I'm trying to use Z3 via the C API and smtlib2 for incremental solving. Unfortunately, I got a segmentation violation when asserting some simple formula, checking it, obtaining its model, asserting something additional and then checking again. This also happens without asserting something new, i.e. when checking, retrieving a model, and checking again. Here is a minimal example to reproduce the error:
#include<z3.h>
int main()
{
Z3_config cfg = Z3_mk_config();
Z3_context ctx = Z3_mk_context(cfg);
Z3_ast fs = Z3_parse_smtlib2_string(ctx, "(declare-fun a () Int) (assert (= a 0))", 0, 0, 0, 0, 0, 0);
Z3_solver solver = Z3_mk_solver(ctx);
Z3_solver_assert(ctx, solver, fs);
Z3_solver_check(ctx, solver);
Z3_model m = Z3_solver_get_model(ctx, solver);
Z3_solver_check(ctx, solver);
Z3_del_config(cfg);
return 0;
}
I tried with two Z3 versions (4.3.1 on a Mac 64 bit and 4.1 on Ubuntu 64 bit).
I appreciate any help, hints or workarounds - maybe I'm just using the API in a wrong way?
Many thanks,
Elisabeth
Here is a version of your code using reference counts.

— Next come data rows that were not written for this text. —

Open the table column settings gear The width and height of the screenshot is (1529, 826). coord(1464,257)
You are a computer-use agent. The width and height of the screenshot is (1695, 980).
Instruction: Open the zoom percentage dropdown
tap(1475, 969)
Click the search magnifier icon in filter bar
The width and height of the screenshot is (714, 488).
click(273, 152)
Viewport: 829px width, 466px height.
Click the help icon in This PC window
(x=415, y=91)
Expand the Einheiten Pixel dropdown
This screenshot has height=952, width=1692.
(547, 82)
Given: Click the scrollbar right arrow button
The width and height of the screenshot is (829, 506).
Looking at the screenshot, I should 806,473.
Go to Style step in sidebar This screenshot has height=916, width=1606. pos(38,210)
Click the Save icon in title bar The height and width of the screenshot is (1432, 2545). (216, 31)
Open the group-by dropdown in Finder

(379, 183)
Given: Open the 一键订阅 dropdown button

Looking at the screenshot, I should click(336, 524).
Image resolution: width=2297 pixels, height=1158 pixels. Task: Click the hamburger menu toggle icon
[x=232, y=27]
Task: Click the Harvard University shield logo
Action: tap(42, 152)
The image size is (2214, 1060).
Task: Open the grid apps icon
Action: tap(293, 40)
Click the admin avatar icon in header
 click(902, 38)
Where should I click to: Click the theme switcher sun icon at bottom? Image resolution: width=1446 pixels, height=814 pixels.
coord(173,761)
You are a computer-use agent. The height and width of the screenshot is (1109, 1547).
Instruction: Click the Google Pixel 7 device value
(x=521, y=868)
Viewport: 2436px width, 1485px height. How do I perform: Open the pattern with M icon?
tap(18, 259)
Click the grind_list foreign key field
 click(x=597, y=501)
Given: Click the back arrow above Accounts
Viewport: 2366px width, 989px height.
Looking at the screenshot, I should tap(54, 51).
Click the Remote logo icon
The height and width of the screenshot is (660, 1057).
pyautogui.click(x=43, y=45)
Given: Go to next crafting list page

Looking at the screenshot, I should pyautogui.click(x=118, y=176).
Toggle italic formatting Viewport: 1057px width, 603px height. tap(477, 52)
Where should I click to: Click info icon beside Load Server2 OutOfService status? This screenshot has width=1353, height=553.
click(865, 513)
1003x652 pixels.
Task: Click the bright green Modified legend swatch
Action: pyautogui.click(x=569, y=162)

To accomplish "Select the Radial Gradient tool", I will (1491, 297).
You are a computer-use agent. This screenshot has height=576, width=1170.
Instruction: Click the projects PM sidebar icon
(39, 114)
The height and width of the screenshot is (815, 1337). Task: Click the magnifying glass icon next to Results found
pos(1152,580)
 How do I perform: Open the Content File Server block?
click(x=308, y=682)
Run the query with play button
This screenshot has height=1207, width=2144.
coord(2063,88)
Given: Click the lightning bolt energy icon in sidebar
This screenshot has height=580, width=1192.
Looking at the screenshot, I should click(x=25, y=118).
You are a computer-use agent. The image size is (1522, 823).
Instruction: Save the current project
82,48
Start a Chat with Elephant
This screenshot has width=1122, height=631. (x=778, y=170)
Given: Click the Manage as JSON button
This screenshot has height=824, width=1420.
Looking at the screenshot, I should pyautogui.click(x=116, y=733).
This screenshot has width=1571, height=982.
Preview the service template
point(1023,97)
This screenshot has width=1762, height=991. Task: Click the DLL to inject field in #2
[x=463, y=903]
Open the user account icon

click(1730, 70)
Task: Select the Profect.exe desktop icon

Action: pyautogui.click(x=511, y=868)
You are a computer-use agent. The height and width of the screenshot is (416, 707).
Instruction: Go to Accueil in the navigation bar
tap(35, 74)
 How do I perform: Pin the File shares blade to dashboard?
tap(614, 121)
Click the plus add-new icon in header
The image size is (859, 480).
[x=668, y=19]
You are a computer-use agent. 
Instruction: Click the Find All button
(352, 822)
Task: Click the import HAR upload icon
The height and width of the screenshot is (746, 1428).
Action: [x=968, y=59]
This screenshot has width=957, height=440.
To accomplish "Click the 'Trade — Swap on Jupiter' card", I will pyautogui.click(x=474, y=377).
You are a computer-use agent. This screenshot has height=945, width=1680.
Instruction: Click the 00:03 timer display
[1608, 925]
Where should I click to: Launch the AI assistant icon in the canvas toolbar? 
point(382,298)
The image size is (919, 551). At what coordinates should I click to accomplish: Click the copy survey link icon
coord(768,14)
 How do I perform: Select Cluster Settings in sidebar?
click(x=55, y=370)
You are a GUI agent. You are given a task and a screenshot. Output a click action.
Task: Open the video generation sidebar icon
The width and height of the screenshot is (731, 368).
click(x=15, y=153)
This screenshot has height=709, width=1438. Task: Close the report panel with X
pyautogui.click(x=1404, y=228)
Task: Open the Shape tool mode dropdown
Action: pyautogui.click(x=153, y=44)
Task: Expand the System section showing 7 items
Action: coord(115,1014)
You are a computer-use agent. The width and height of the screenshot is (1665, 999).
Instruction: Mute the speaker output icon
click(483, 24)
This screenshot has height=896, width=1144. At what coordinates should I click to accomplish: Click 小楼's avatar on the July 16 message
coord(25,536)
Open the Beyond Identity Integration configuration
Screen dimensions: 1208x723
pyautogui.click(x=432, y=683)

It crashes when I delete the reference counting.
void main() {
Z3_config cfg = Z3_mk_config();
Z3_context ctx = Z3_mk_context(cfg);
Z3_ast fs = Z3_parse_smtlib2_string(ctx, "(declare-fun a () Int) (assert (= a 0))", 0, 0, 0, 0, 0, 0);
Z3_inc_ref(ctx, fs);
Z3_solver solver = Z3_mk_solver(ctx);
Z3_solver_inc_ref(ctx, solver);
Z3_solver_assert(ctx, solver, fs);
Z3_solver_check(ctx, solver);
Z3_model m = Z3_solver_get_model(ctx, solver);
Z3_model_inc_ref(ctx, m);
Z3_solver_check(ctx, solver);
// work with model
Z3_solver_dec_ref(ctx, solver);
Z3_model_dec_ref(ctx, m);
Z3_dec_ref(ctx, fs);
Z3_del_config(cfg);
}
BTW. The C++ API hides all the reference counting details. It is much more convenient to work with.